Document extract »
You will find a rich network of Celtic, Roman and Medieval castles, fortifications and historical sites - in fact, there are more than six hundred heritage sites in Wales. Their number and variety reflecting the nation's turbulent and fascinating history.

 

Manorbier Castle is a Norman castle located in the village of Manorbier, five miles south-west of Tenby, West Wales. The castle also represents the harsher realities of life with the Normans and the subjugation of the local Welsh populace.

 

 

 

Manorbier is a rectangular enclosure castle, curtain walls, and round and square towers. Its tower gateway was protected by a great door and portcullis as well as roof embrasures. There was no moat as the castle stands on a natural promontory facing the coast. A postern gate provided access to the beach and boats.

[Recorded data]
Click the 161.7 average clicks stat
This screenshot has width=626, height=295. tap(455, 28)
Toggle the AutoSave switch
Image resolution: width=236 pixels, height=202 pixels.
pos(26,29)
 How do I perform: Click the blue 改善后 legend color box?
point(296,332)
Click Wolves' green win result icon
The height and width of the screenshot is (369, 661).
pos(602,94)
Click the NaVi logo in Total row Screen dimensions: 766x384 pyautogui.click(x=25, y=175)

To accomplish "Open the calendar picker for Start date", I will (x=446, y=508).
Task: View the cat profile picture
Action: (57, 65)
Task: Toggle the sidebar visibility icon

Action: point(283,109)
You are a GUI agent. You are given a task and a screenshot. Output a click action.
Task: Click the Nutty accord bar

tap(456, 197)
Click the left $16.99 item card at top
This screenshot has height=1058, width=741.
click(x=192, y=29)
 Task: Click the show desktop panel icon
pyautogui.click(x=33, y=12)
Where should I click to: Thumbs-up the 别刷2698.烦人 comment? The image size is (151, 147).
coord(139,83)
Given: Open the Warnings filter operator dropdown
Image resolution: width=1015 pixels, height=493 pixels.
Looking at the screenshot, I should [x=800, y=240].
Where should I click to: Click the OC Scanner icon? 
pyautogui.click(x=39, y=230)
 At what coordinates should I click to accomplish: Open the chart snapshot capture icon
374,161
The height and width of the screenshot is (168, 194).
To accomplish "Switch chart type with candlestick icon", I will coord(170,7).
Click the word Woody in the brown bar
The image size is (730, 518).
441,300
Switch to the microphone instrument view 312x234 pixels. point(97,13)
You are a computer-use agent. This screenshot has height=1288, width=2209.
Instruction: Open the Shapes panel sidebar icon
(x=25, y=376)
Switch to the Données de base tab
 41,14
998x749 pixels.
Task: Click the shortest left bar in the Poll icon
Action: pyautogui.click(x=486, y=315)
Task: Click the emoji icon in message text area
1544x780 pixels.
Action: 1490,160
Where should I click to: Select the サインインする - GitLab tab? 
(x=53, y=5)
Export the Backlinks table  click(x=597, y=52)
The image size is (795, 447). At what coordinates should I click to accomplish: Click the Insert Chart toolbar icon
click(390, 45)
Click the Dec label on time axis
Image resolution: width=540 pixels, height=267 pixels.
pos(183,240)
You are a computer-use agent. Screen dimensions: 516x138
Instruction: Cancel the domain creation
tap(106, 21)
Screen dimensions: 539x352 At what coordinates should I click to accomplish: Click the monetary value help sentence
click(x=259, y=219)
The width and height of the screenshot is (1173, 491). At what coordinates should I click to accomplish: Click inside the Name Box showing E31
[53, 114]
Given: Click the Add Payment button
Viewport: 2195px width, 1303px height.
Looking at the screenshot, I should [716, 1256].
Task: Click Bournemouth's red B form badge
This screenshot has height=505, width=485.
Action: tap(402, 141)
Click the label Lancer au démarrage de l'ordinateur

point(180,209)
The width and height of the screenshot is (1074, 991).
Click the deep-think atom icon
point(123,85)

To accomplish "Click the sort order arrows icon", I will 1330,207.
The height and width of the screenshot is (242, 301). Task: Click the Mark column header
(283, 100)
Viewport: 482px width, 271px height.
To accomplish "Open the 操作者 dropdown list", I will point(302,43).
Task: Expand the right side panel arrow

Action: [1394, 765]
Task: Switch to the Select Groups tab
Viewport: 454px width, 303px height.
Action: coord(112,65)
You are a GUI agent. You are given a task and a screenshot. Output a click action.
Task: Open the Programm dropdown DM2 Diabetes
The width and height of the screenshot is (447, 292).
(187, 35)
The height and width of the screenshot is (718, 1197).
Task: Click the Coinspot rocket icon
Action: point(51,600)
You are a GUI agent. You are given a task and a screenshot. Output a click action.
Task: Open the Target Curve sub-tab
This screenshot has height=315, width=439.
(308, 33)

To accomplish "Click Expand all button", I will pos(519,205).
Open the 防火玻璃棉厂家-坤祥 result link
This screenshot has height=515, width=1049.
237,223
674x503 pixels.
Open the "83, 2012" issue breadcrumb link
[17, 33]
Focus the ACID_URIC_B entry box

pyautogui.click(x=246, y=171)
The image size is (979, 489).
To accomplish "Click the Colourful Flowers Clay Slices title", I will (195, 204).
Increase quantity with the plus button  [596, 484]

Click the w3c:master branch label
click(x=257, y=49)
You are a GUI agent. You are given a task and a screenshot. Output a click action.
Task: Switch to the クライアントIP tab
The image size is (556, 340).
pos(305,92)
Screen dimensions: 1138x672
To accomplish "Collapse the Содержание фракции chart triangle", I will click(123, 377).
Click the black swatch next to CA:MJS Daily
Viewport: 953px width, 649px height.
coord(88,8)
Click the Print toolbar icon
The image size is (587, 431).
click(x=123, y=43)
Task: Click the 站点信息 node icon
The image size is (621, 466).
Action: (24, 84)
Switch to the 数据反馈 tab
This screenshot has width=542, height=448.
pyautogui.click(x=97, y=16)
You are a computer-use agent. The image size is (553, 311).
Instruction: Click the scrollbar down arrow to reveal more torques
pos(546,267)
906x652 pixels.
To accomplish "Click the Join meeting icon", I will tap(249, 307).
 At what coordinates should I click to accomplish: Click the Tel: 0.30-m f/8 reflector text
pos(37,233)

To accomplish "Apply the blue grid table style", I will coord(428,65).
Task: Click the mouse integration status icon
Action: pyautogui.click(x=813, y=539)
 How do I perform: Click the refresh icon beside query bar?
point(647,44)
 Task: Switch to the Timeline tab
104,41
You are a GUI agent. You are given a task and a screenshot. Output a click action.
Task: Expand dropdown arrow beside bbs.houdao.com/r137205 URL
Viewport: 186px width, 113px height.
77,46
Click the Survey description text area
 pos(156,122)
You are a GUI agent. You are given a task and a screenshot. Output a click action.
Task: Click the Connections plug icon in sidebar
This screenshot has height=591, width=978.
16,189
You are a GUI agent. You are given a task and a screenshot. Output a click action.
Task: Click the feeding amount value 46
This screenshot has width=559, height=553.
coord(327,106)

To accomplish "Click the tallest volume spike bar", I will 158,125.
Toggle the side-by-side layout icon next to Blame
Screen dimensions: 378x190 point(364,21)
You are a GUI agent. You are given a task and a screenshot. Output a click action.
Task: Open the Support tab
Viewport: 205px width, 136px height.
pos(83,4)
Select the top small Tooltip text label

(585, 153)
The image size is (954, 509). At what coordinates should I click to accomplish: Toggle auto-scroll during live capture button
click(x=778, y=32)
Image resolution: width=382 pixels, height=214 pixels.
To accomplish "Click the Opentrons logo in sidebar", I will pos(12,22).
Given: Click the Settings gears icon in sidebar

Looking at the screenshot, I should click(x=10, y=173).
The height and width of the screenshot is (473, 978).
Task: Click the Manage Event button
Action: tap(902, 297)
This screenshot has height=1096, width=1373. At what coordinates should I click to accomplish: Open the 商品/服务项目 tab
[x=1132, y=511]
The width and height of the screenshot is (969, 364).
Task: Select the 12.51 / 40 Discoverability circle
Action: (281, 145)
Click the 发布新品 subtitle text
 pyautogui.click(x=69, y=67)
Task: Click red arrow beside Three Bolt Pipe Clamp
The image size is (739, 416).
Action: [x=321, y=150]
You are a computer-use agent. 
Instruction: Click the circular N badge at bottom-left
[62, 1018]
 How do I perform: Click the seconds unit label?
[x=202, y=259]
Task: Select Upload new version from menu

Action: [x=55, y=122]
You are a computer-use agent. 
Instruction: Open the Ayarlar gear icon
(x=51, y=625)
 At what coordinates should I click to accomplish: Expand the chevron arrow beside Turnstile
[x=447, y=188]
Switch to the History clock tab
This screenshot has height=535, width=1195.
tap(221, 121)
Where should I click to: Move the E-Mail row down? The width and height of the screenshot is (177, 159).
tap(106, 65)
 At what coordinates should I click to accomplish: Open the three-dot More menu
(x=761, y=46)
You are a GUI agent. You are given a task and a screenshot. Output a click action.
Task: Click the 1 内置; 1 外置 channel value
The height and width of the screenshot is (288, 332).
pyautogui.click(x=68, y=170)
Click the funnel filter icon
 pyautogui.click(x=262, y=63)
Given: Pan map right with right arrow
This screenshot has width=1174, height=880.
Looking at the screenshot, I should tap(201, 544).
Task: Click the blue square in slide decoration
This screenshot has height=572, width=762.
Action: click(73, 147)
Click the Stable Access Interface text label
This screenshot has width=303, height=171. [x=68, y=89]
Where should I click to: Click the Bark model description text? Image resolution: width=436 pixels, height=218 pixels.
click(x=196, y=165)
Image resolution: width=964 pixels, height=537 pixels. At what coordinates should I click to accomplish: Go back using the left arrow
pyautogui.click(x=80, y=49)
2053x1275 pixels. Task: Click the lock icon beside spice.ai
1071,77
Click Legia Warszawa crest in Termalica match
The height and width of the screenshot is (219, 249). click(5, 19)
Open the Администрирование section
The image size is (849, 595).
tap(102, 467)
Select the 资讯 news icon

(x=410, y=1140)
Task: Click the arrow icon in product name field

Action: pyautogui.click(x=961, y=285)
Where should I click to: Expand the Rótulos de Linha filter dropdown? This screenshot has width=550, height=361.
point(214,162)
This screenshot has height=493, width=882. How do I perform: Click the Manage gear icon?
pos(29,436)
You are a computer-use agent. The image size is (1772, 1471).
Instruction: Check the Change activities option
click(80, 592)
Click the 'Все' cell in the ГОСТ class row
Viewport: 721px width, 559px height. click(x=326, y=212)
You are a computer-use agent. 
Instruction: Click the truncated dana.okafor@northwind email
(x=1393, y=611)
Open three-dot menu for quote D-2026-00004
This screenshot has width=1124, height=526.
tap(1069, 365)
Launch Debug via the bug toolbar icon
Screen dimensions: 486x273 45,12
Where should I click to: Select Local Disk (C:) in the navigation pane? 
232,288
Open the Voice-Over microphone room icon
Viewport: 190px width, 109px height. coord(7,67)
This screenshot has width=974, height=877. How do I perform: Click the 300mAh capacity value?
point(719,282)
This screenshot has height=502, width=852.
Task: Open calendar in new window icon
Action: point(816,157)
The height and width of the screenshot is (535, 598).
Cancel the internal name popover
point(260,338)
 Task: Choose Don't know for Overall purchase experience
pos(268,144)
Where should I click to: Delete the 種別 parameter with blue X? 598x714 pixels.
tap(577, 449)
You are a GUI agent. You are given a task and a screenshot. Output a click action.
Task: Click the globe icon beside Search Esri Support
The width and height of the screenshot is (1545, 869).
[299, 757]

To-do list »
1. From the passage on Manorbier Castle, list every feature that the text says protected the castle's tower gateway.
2. Resume the passage on Manorbier Castle, starting after its final sentence about the postern gate.

Answers to the exercise »
1.
- a great door
- a portcullis
- roof embrasures

2.
There was an outer ward that was defended by earthworks but no barbican. The main gateway to the inner ward is across a bridge and dry moat. The south-east tower is round but the north-east one is angular. The domestic range of the castle had kitchens, apartments and a Great hall that was built in the 1140s. Arrowslits were replaced by windows in the domestic range.

 

 

The Chapel, which was built around 1260, has elaborate vaulting and plaster-work. Some of the original medieval frescoes can still be seen.

 

 

The castle was originally built on land granted to Odo de Barri, a Norman knight, at the end of the 11th century. Initially he constructed a Motte-and-bailey on the site which had a wooden keep defended by a palisade and earthworks embankments. But it was Odo's son, William de Barri, who began work on the stone fortification in the early part of the 12th century. 

 

In 1146 Gerald of Wales, the great twelfth century scholar known as Geraldus Cambrensis was born at the castle. As the fourth son of William de Barri, he was related on his mothers's side, to the legendary Welsh princess Nest verch Rhys. Gerald wrote of his birthplace:

In all the broad lands of Wales, Manorbier is the most pleasant place by far.

In the castle's history, it was only attacked twice; both were minor skirmishes. In 1327, Richard de Barri assaulted Manorbier in a dispute over family succession. Then 300 years later during the English Civil War, the castle was seized in 1645 by Parliamentarian forces. It was then slighted to prevent further use by the Royalists.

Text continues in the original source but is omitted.